_Assigned task:_
The response must consist of the lines from the one holding "Given: Reload the knowledge graph page" through the final line of the entries, given again exactly and without any pictures.

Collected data
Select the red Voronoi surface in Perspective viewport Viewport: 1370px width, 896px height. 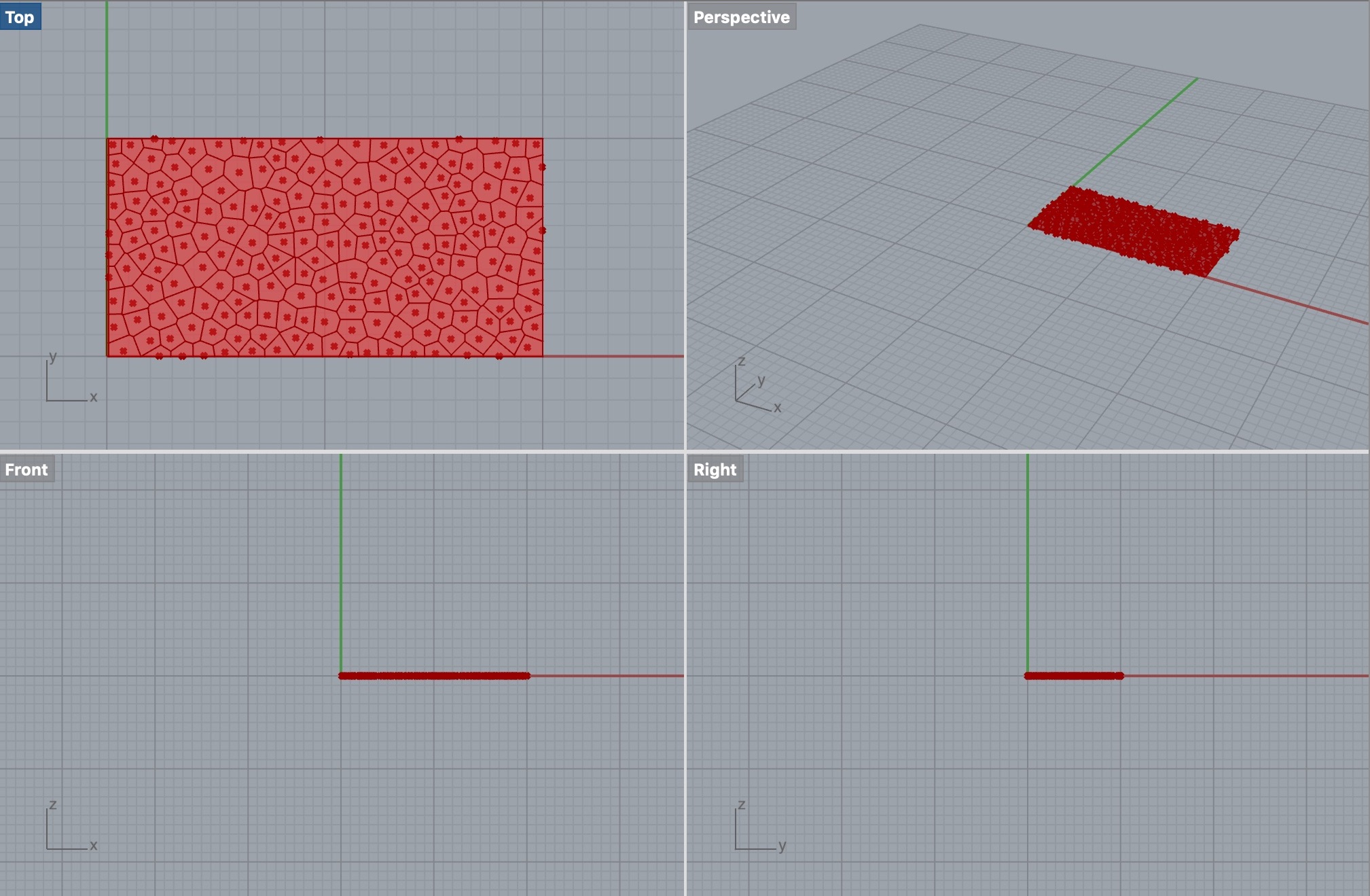click(x=1134, y=231)
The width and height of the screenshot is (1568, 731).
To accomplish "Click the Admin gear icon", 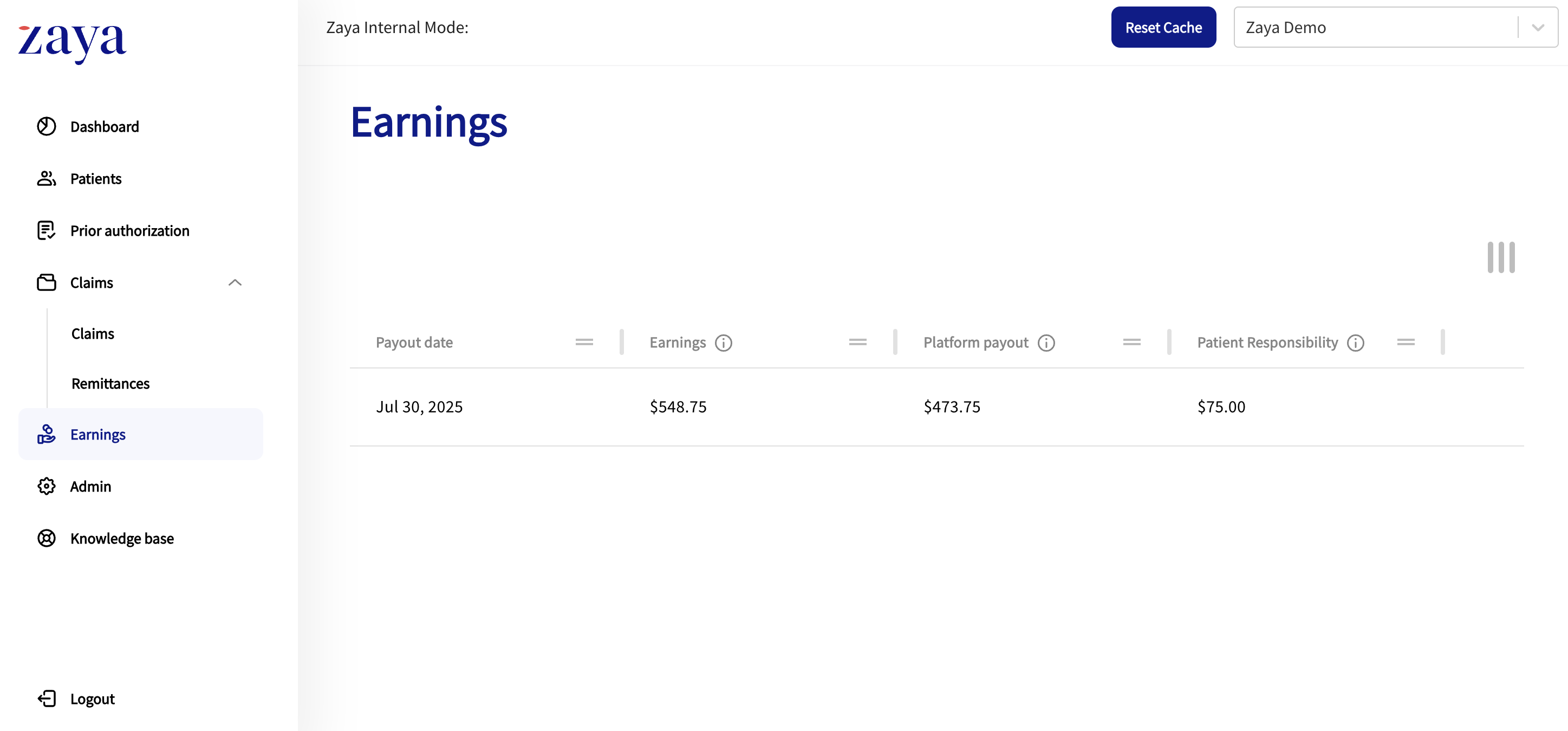I will pyautogui.click(x=46, y=486).
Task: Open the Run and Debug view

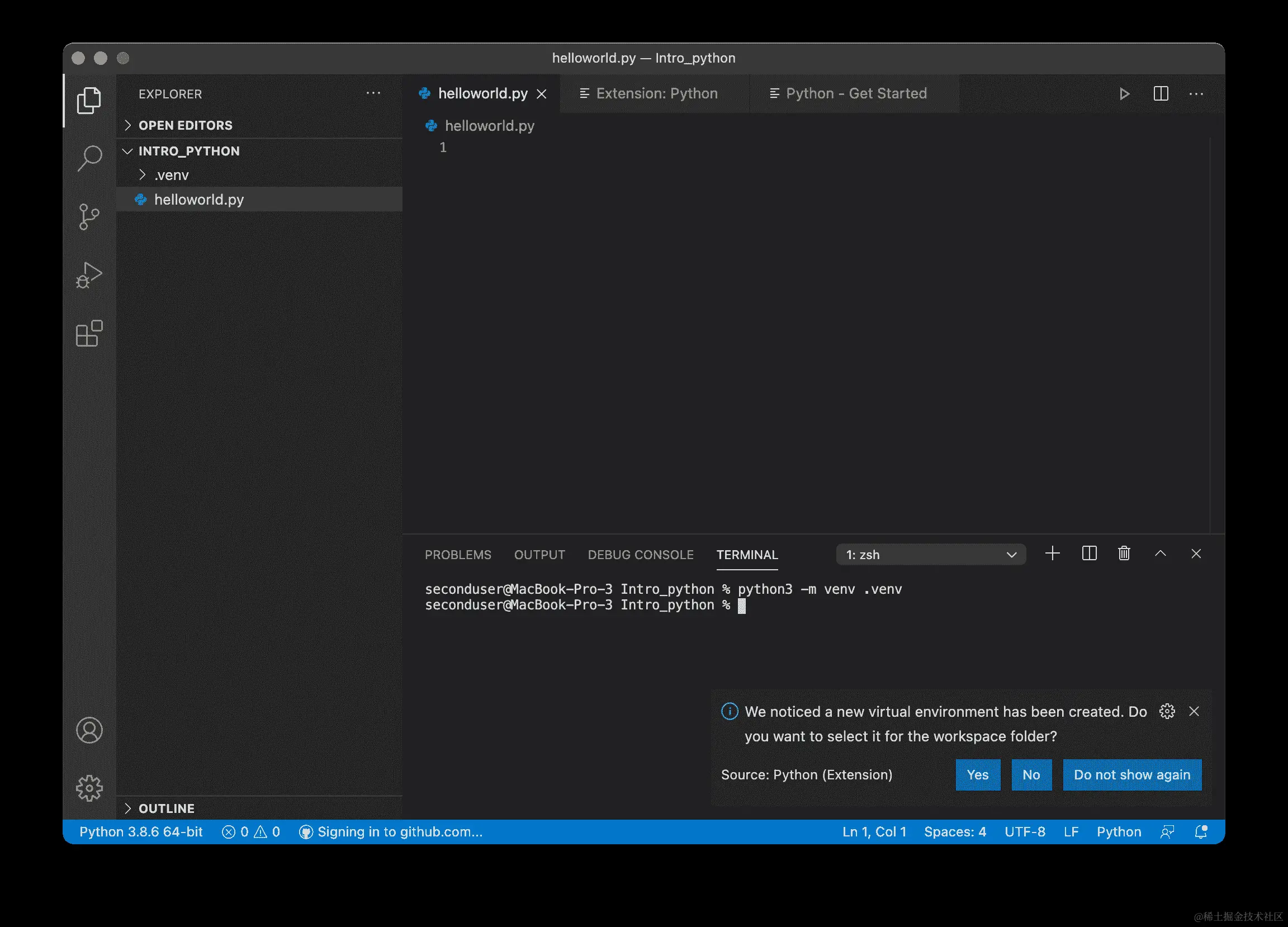Action: coord(89,276)
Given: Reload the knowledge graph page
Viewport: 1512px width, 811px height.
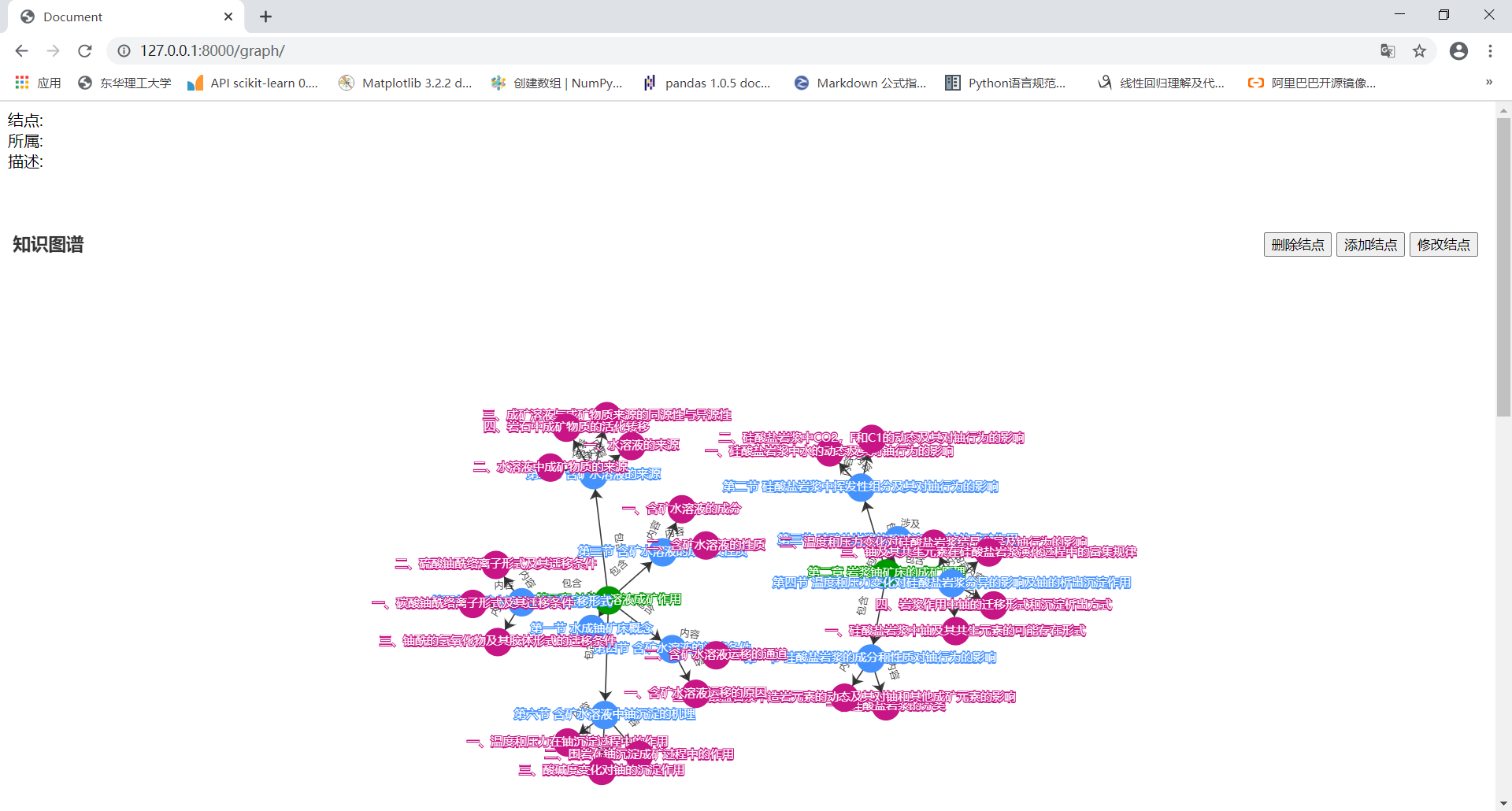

_Solution to this problem:_
Given: Reload the knowledge graph page
Viewport: 1512px width, 811px height.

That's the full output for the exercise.